In the hangar, the museum houses the display, as well as a small café (with interior from a former bar for one of the fighter squadrons stationed at the airport), in addition to a workshop, where currently an Arado Ar 96, a Caproni Ca.310 bomber, a Heinkel He 115 armed seaplane  are under restoration.

Flyhistorisk Museum, Sola is open between noon and 4:00 pm every Sunday from May through November, and daily except Monday in the school summer holiday.

Collection 
The collection of the museum includes civilian, military and general aviation aircraft.

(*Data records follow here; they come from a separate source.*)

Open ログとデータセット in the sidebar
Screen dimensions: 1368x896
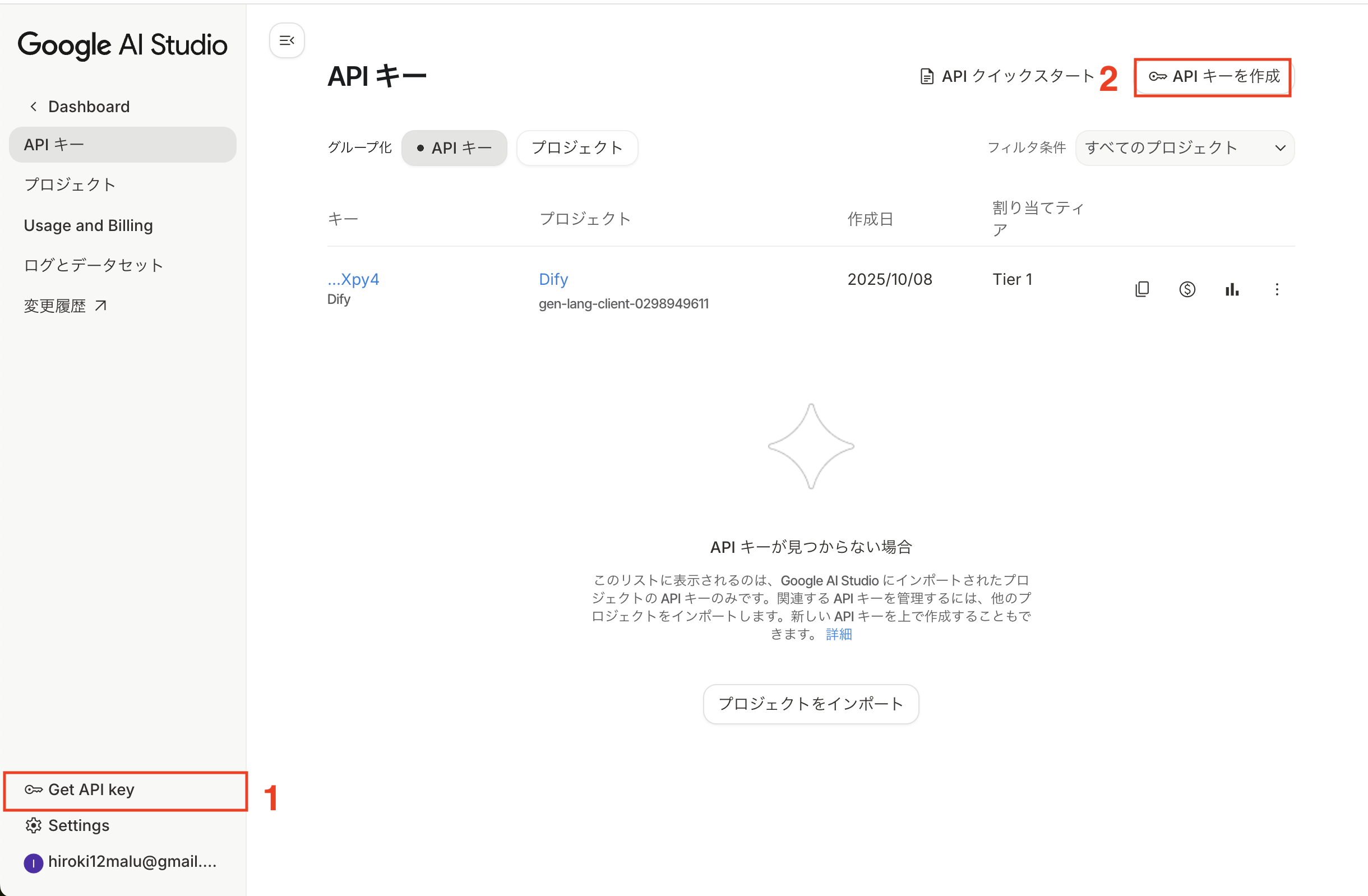94,265
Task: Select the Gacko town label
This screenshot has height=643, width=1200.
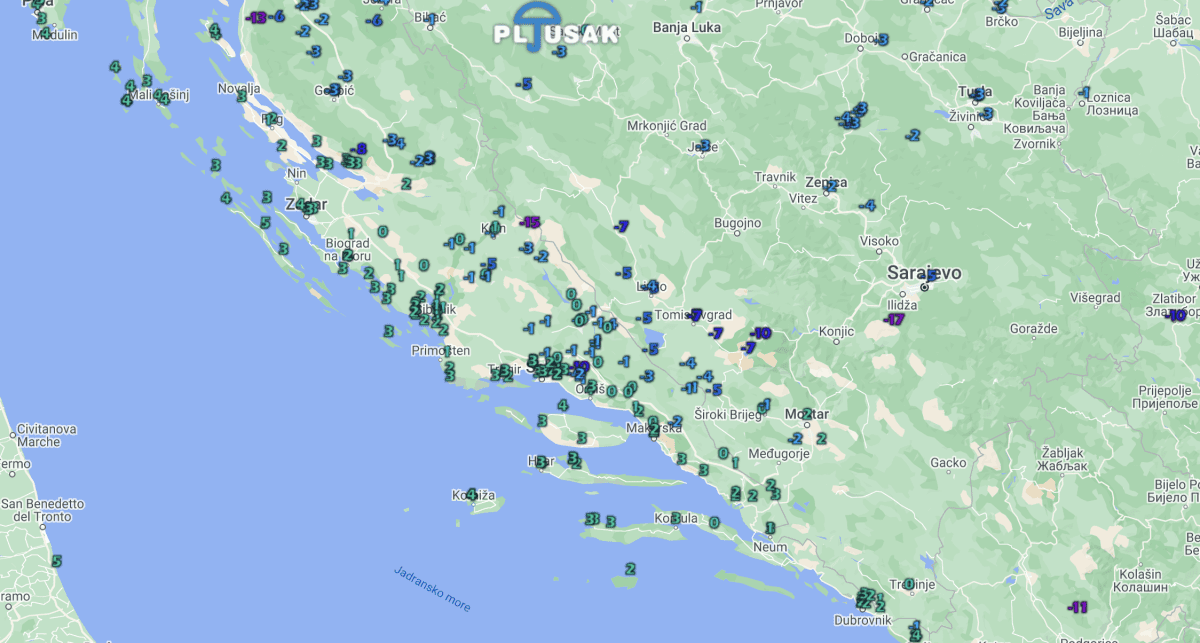Action: [x=948, y=463]
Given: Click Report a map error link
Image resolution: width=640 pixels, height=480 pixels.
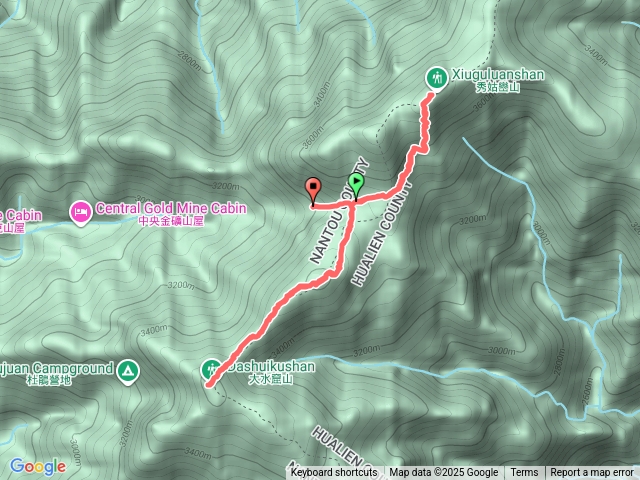Looking at the screenshot, I should click(x=591, y=473).
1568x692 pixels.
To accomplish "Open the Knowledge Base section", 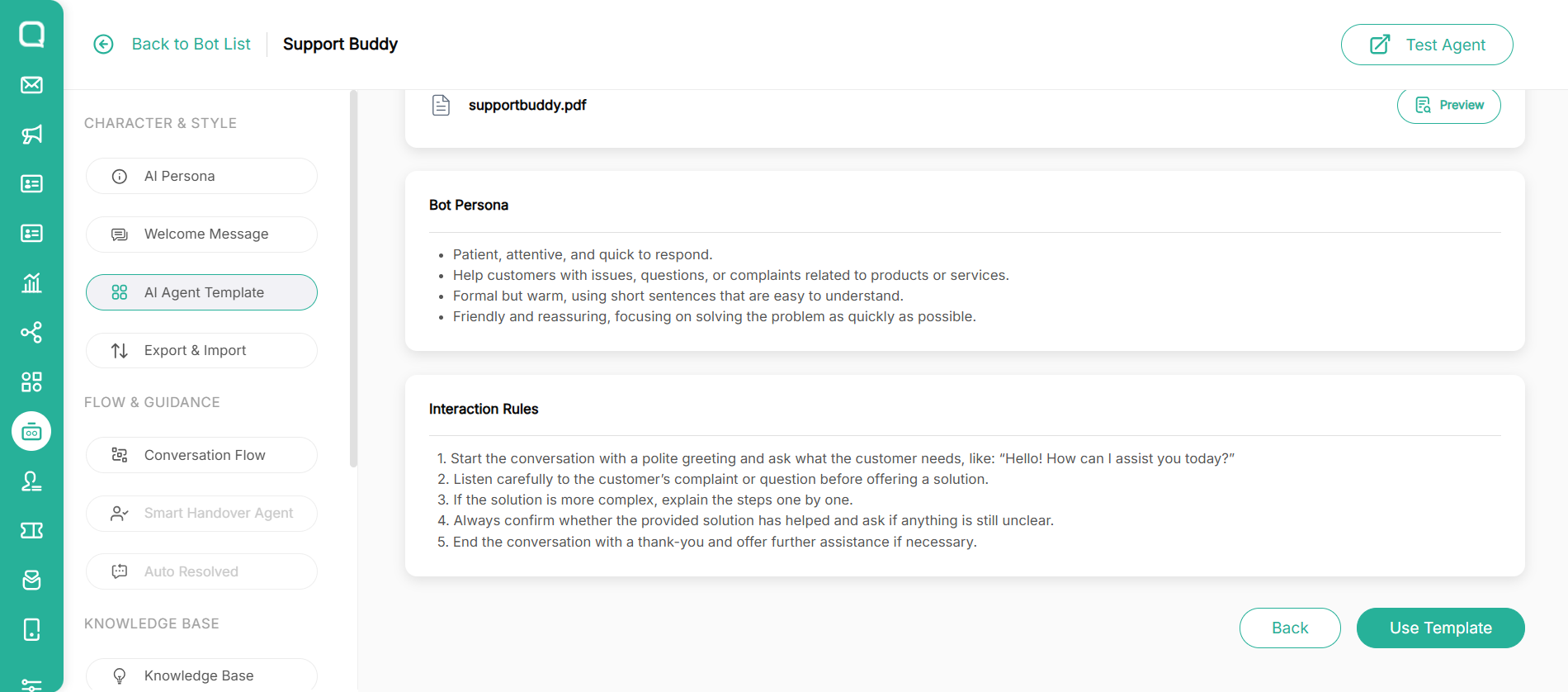I will tap(201, 675).
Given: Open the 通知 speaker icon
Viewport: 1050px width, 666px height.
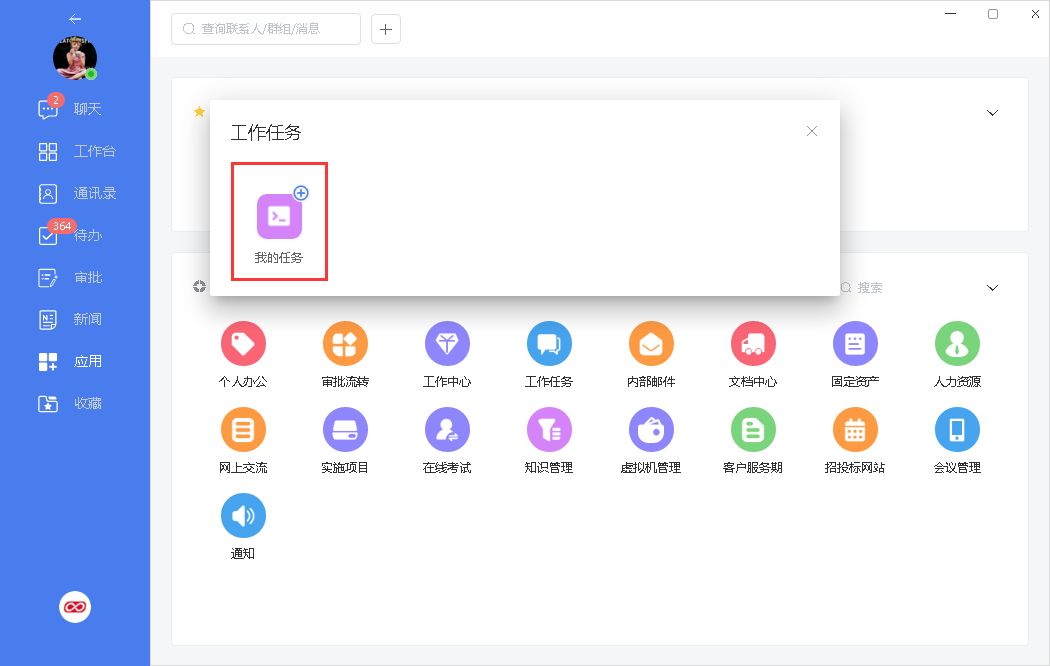Looking at the screenshot, I should point(243,517).
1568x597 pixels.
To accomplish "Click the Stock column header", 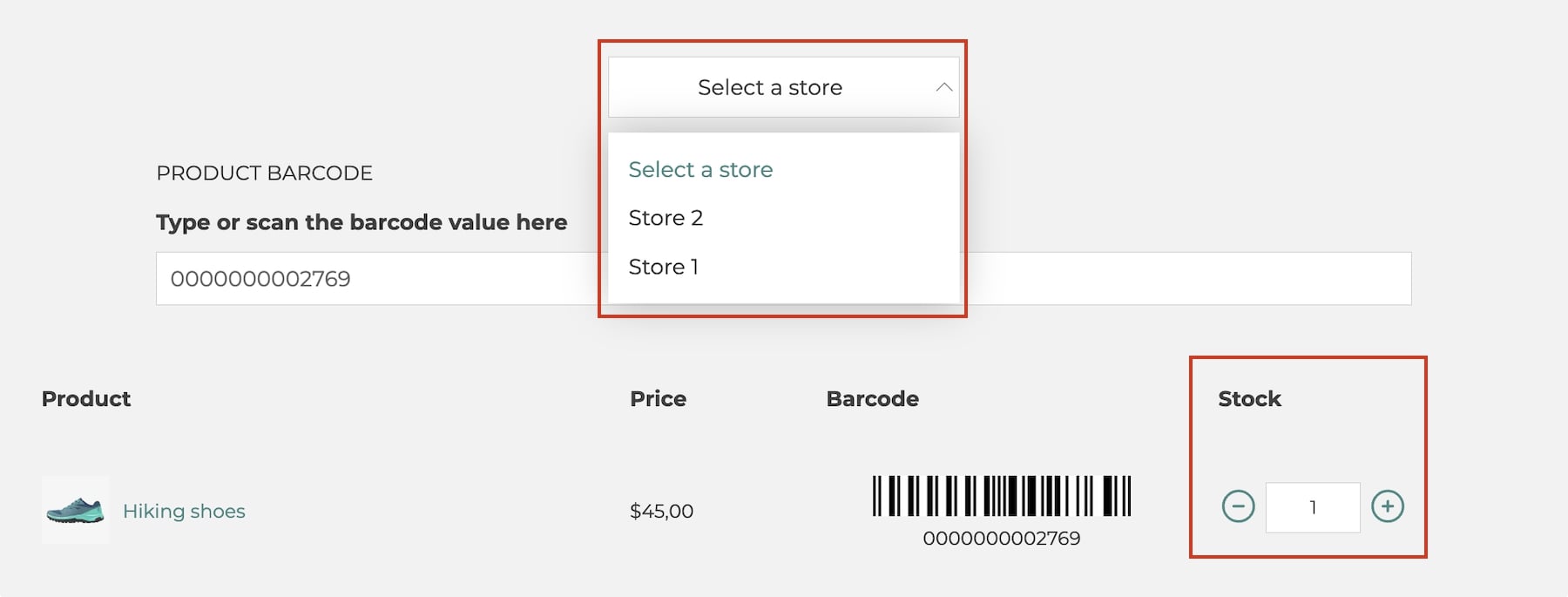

Stavanger Lufthavn, Sola was the maintenance hub for Braathens S.A.F.E and Helikopter Service. The airport was also an active airforce base for Luftwaffe during World War II and for Royal Norwegian Air Force during the cold war. The museum has primarily concentrated its exhibition around its local history.

The museum has an extensive collection of German World War II aircraft including the latest rollout of a Messerschmitt Bf 109 in june 2020. In addition to what is probably the only remaining, or at least most complete Arado Ar 96, and the airframe of an Arado Ar 196 which was stationed on the German cruiser Blücher when she was sunk in the Oslofjord in April 1940.

The collection also contains an example of every post-war jet that has been with the Royal Norwegian Air Force including some trainers.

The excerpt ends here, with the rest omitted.